Main clinical indications

Oncology

  • Detection of bone metastases – the most common indication (breast, prostate, lung, kidney and thyroid cancer).
  • Staging and restaging of malignancies – rapid whole-body mapping of the extent of the disease.
  • Evaluation of treatment response
  • Differential diagnosis – SPECT/CT helps distinguish metastases from benign lesions (degenerative changes, fractures).

Traumatology and orthopaedics

  • Occult and stress fractures invisible on X-ray.
  • Tibial and femoral edge syndrome
  • Distinguishing between old and new fractures.
  • Assessment of bone graft viability and complications after osteosynthesis.

Infections and inflammations

  • Osteomyelitis – typically positive in all three phases of scintigraphy.
  • Diabetic foot – differentiation between bone infection and soft tissue involvement.
  • Endoprosthesis complications – infection versus aseptic loosening.

Degenerative and rheumatological changes

  • Arthrosis – typically increased activity in weight-bearing parts of joints.
  • Rheumatoid arthritis – determination of activity and extent of involvement.
  • Spondyloarthritis – distinguishing between active and resting phases.

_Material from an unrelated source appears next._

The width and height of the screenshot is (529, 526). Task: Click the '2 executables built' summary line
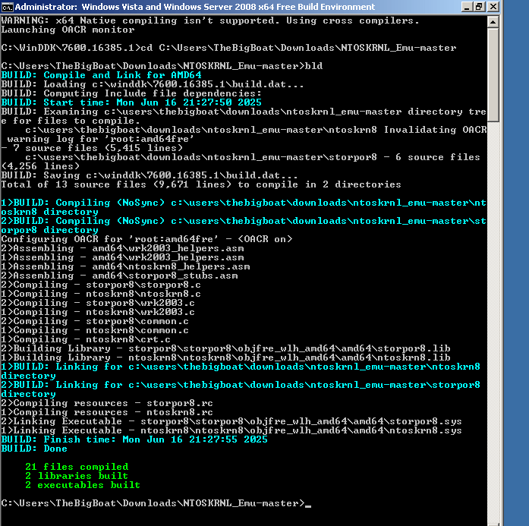(x=83, y=485)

Metabolic and other bone diseases

  • Paget's disease – intense accumulation in affected areas.
  • Avascular necrosis – characteristic "donut sign" (cold centre, hot rim).
  • Superscan – diffuse symmetrical uptake throughout the skeleton without renal excretion (e.g. diffuse metastases, severe metabolic disorders).
  • Reflex sympathetic dystrophy (Sudeck's syndrome).

Interpretation 

  • High sensitivity – the method detects even small metabolic changes.
  • Lower specificity – positive findings may also be caused by benign processes (degeneration, fractures, arthrosis).
  • False negative findings: osteolytic lesions without osteoblastic reaction (e.g. multiple myeloma, renal carcinoma metastases).
  • SPECT/CT significantly reduces the number of ambiguous findings, especially in the spine, pelvis and complex joints.

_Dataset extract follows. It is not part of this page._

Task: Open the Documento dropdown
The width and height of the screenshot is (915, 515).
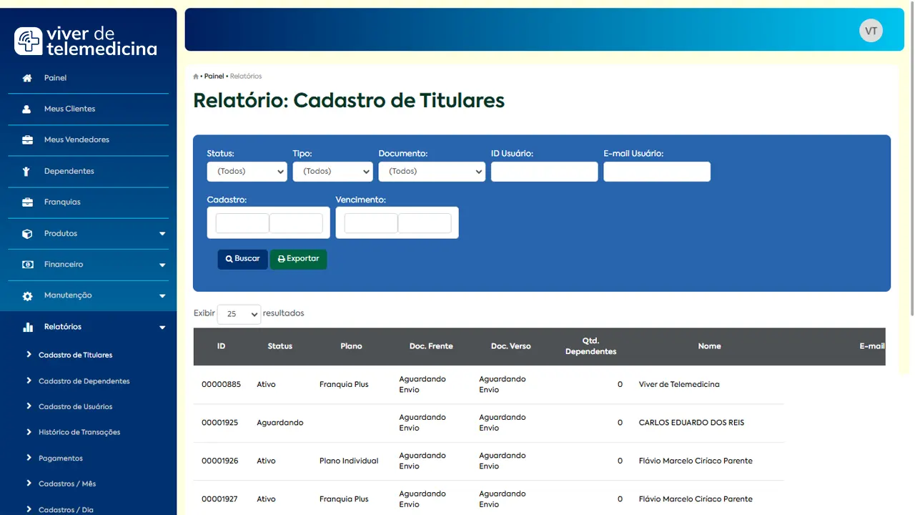Action: click(432, 172)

Interpretation must always be performed in the context of the clinical picture and other imaging methods (X-ray, CT, MRI, PET/CT).

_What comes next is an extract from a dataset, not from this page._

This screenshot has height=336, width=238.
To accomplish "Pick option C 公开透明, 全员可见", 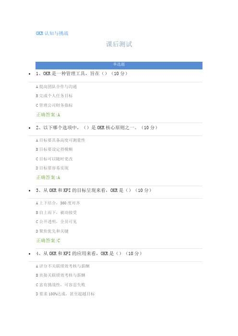I will point(56,222).
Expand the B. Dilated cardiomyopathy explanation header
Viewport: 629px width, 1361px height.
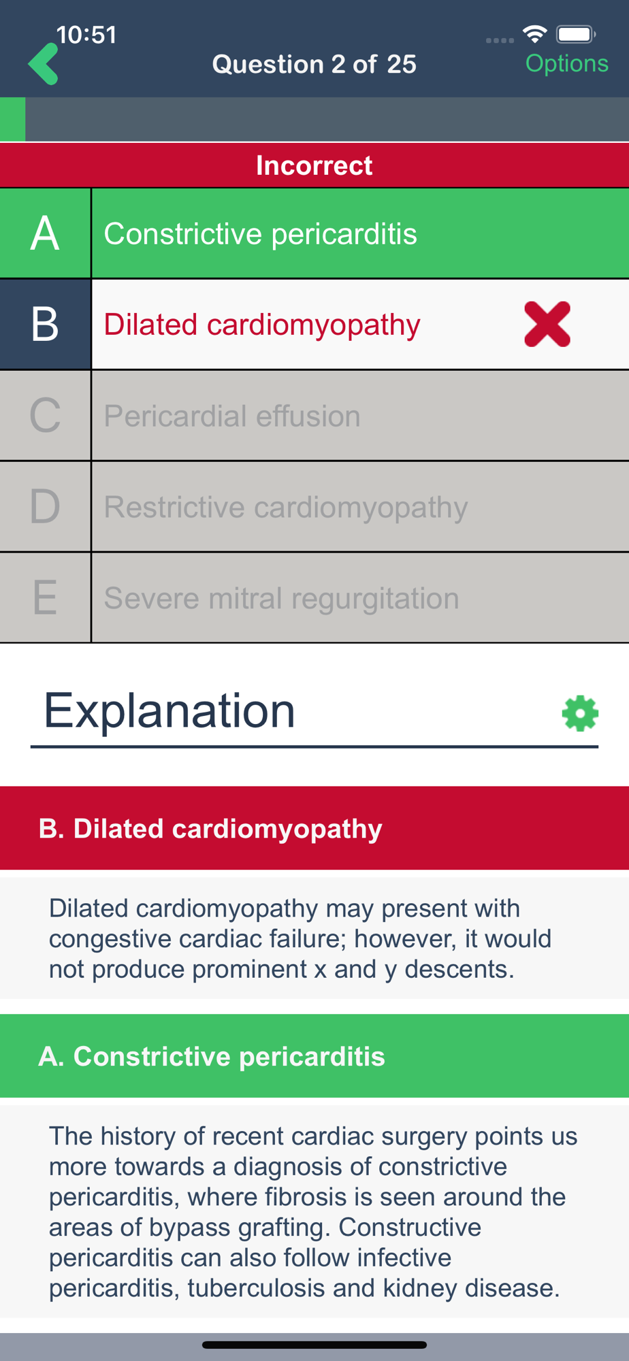(315, 828)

Practical information for the referring physician

  • Patient preparation: no special diet, hydration recommended.
  • Duration of examination: administration of radiopharmaceutical, waiting for distribution (2–3 hours), then imaging (30–60 minutes). Total duration approx. 3–4 hours.
  • Radiopharmaceuticals: 99mTc-HDP.
  • Radiation exposure: 3–4 mSv (less than a whole-body CT scan).
  • Contraindications: pregnancy; relative contraindication for breastfeeding women.

Clinical examples

  1. Patient with breast cancer – whole-body scintigraphy revealed multiple metastases in the spine and ribs that were not yet visible on X-ray.
  2. Young athlete – stress fracture of the tibia confirmed on scan, even though X-ray was negative.
  3. Patient after endoprosthesis implantation – SPECT/CT distinguished aseptic loosening of the stem from infection, which significantly influenced further treatment.

Summary for practice

Skeletal scintigraphy is:

  • a basic method in oncology, orthopaedics, rheumatology and infectious medicine,
  • a highly sensitive screening examination of the entire skeleton,
  • valuable in the evaluation of metastases, fractures, osteomyelitis and metabolic bone diseases,
  • an easily accessible and relatively inexpensive method with low radiation exposure.

Proper indication and supplementation with SPECT/CT significantly increase its informative value and make this method an indispensable tool in everyday clinical practice.